◆ BRIEF ◆
Copy exactly and only the lines running from the one that contains "Task: Click 'Accessing" to the final line of the data below, without the pictures.

Stored data entries
##########

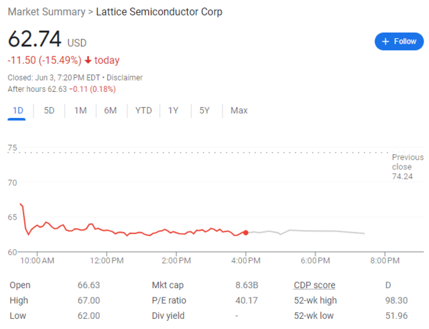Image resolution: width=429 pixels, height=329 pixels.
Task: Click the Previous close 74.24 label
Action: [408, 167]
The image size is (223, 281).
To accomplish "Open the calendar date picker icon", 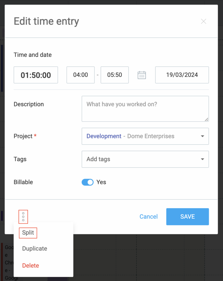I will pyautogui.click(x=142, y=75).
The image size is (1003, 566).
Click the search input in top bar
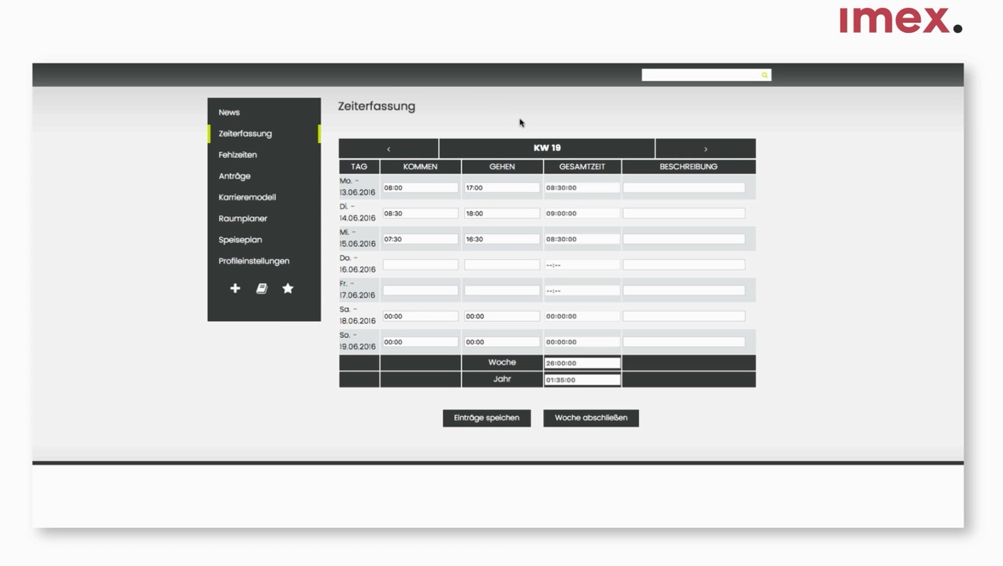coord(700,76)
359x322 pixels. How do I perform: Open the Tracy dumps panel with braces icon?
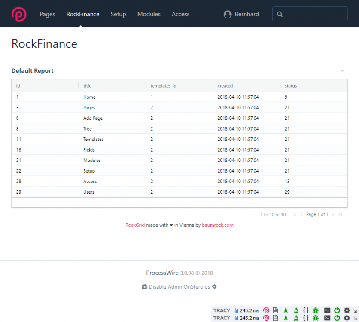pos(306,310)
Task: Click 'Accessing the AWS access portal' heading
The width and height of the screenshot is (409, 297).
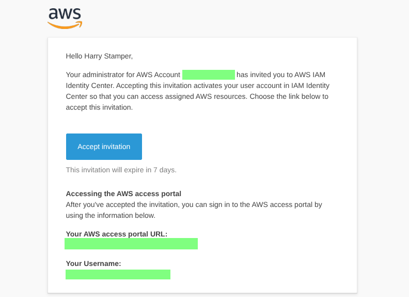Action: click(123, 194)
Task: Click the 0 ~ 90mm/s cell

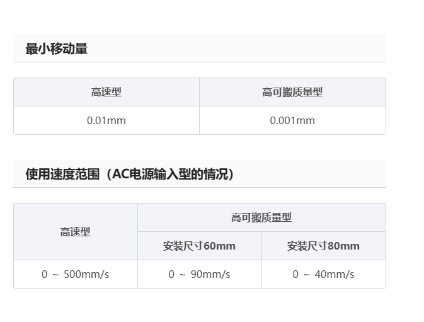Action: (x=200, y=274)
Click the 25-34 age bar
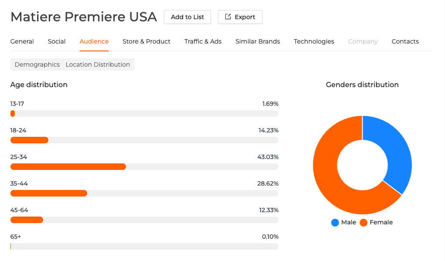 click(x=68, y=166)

##########

◆ TASK OUTPUT ◆
Task: Click 'Accessing the AWS access portal' heading
The width and height of the screenshot is (409, 297).
Action: click(123, 194)
Task: Click the 0 ~ 90mm/s cell

Action: (x=200, y=274)
Click the 25-34 age bar
 click(x=68, y=166)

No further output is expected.